# Sicura Jump Hour



## wotsch (Jan 5, 2011)

I searched the forum, and there don't seem to be many Sicura jump hours about (here and here are the only ones that came up).

So here are a couple of pictures of mine. I really like this watch, it's the loudest ticker I have and it gets the most comments and questions when I have it on:



Sicura01small by wotsch, on Flickr



Sicura02small by wotsch, on Flickr

I haven't opened the watch, but I believe it has a Baumgartner 866 movement.

I haven't been able to find that much information about Sicura, just (see here) that they were around in the 60s and 70s and their founder, Ernest Schneider, bought the Breitling brand in the late seventies. If anyone has more information or links to more information, then please let me know.

Cheers,

-wotsch


----------



## williamsat (Feb 21, 2005)

wotsch said:


> I haven't been able to find that much information about Sicura, just (see here) that they were around in the 60s and 70s and their founder, Ernest Schneider, bought the Breitling brand in the late seventies. If anyone has more information or links to more information, then please let me know.
> 
> Cheers,
> 
> -wotsch


That's about as much as I know also, the majority of people now associate Sicura with Breitling.

Lovely looking watch and lookks to be in good condition.

Here's my four, three instalites and a jump hour.



















The top right instalite is a Sutton, but based on a Sicura design.


----------



## andyclient (Aug 1, 2009)

Mines been on here a couple of times in the past , but i,m afraid i can't tell you more than you already know .

cheers

Andy


----------

=-=-=

EXERCISE TASKS -
A) Change the part of the Sicura watch thread that opens with "That's about as" and closes with "a jump hour." by putting "fine shape" in place of "good condition", and write out that part.
B) Using the Sicura watch thread, say whether each statement is true (yes or no), and quote the words from the thread that settle it.
(i) wotsch has opened the watch to check its movement.
(ii) Sicura's founder bought the Breitling brand in the late seventies.
(iii) All four of williamsat's watches are Sicuras.
C) Answer these questions about the Sicura watch thread.
(i) Which movement does wotsch believe the watch has?
(ii) How many instalites does williamsat show?
(iii) In which decades was Sicura around?

LISTING -
=-=-=

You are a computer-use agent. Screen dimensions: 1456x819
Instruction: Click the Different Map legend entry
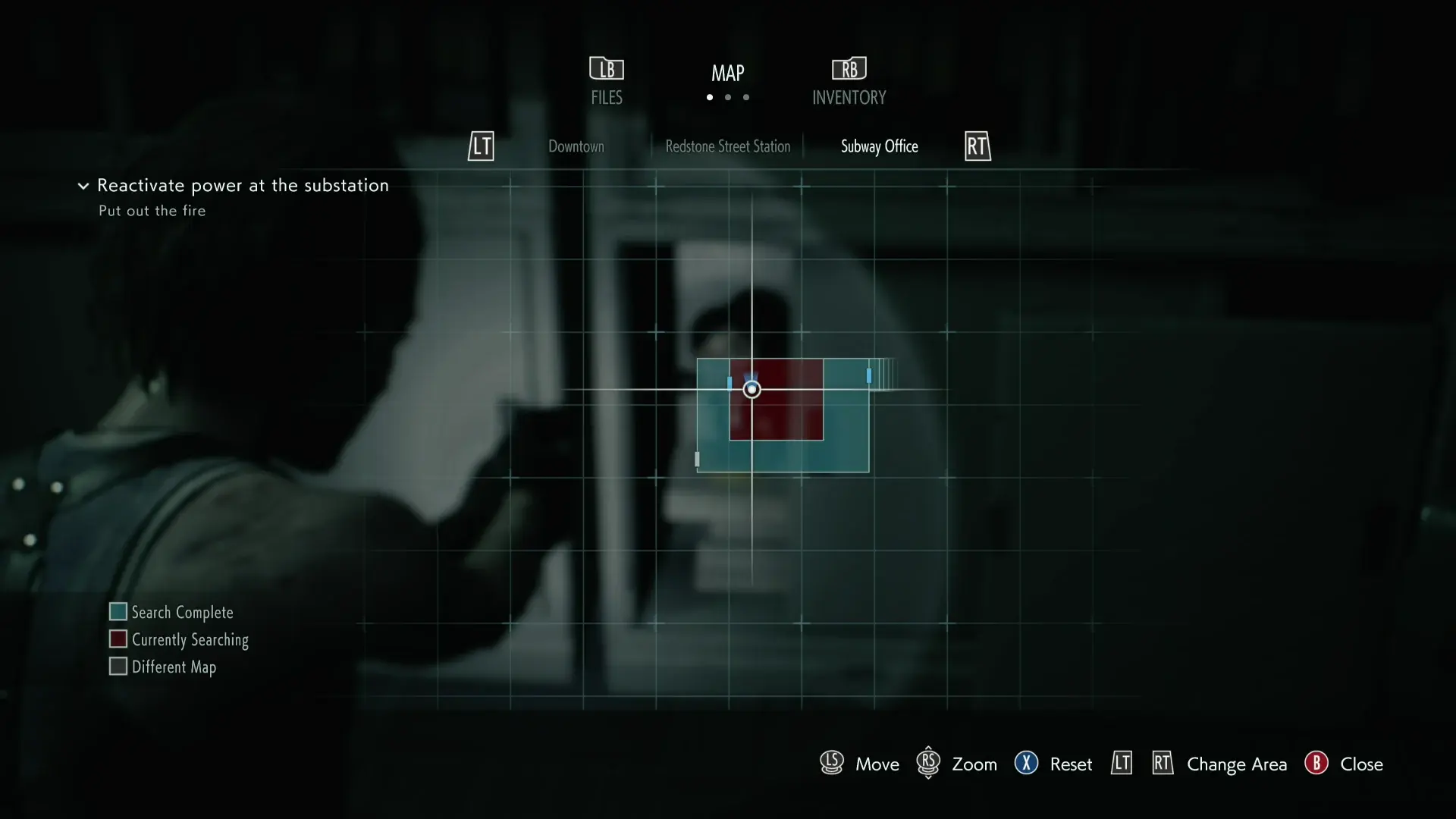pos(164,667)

=-=-=

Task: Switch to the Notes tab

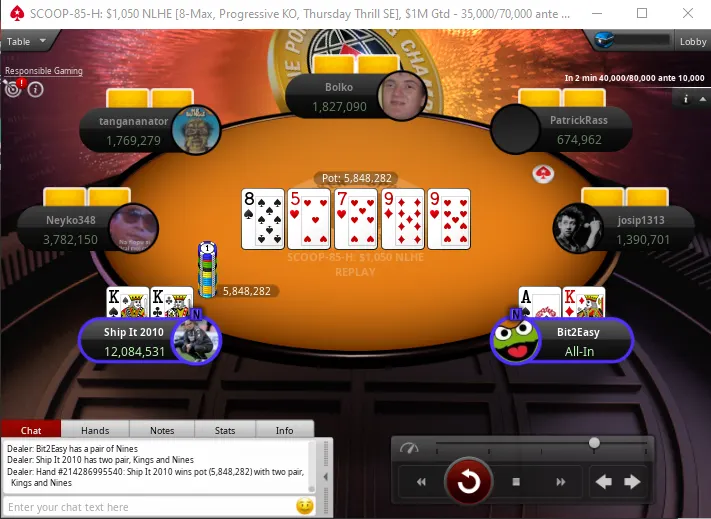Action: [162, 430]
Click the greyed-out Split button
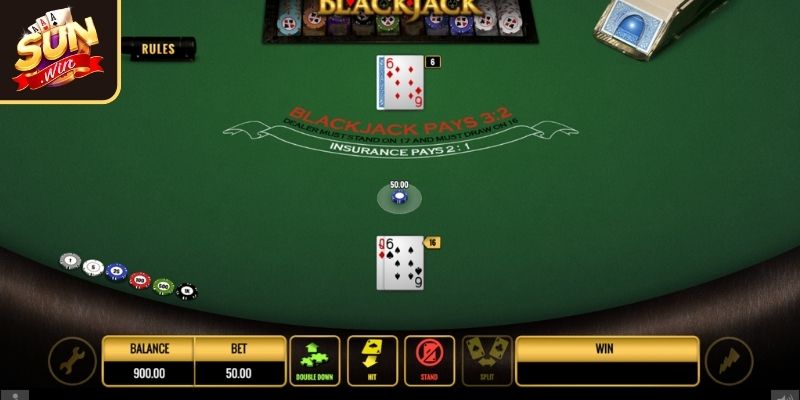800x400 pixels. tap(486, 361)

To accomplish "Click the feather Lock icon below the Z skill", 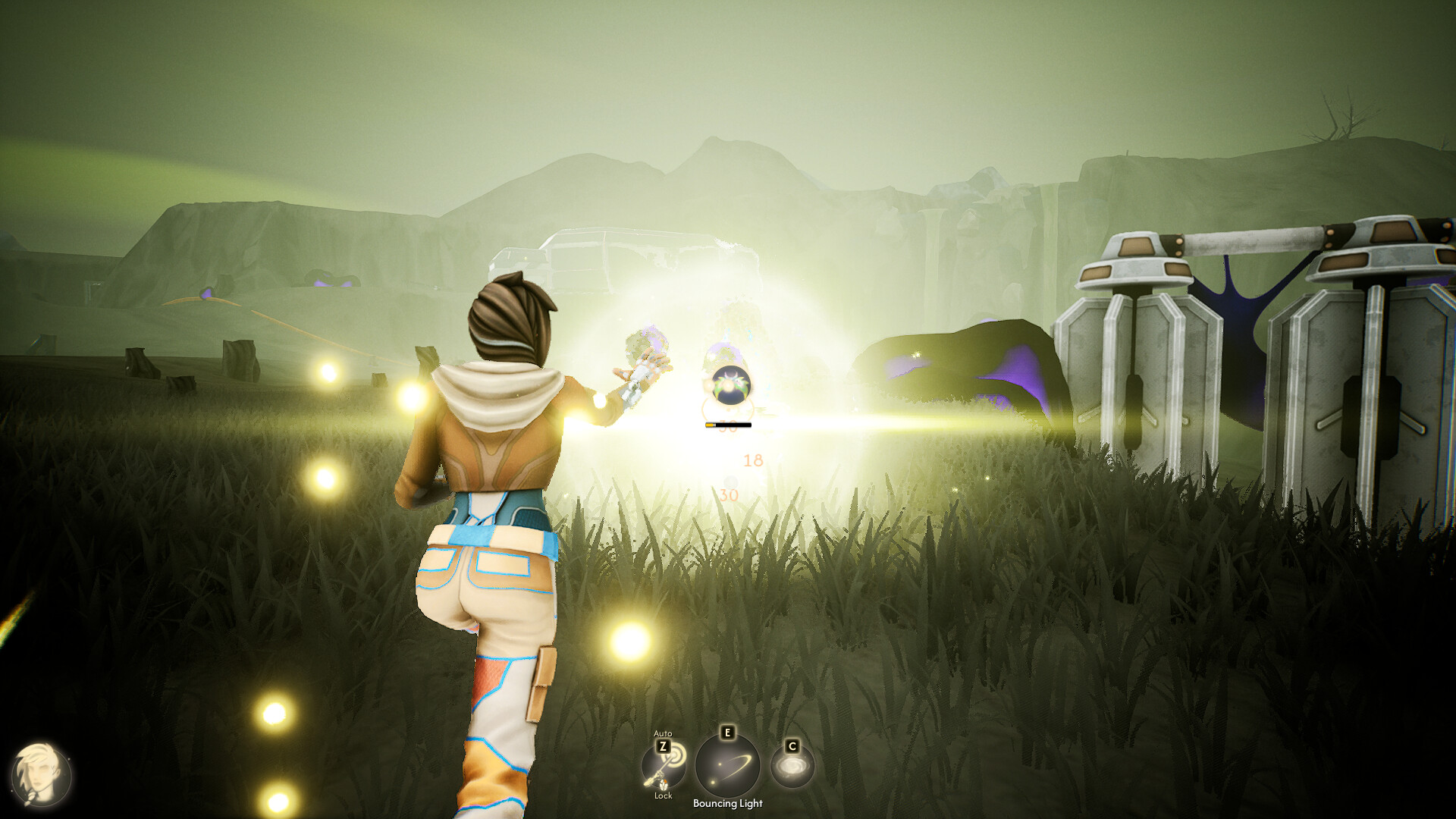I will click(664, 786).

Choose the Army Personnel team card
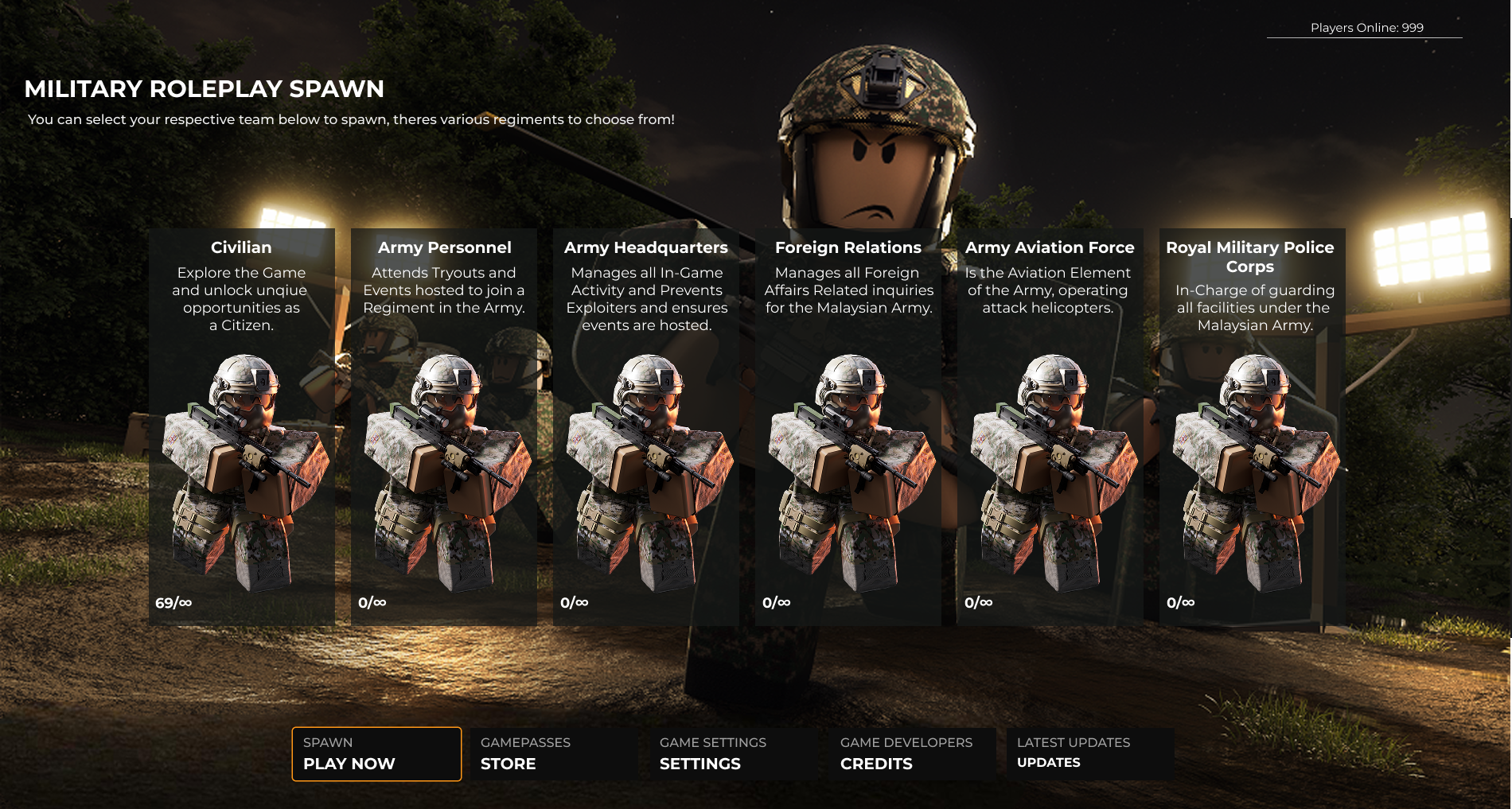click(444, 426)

=-=-=

RESULTS OF THE TASKS -
A)
That's about as much as I know also, the majority of people now associate Sicura with Breitling.

Lovely looking watch and lookks to be in fine shape.

Here's my four, three instalites and a jump hour.

B)
(i) No: "I haven't opened the watch, but I believe it has a Baumgartner 866 movement."
(ii) Yes: "their founder, Ernest Schneider, bought the Breitling brand in the late seventies."
(iii) No: "The top right instalite is a Sutton, but based on a Sicura design."

C)
(i) A Baumgartner 866.
(ii) Three.
(iii) The 60s and 70s.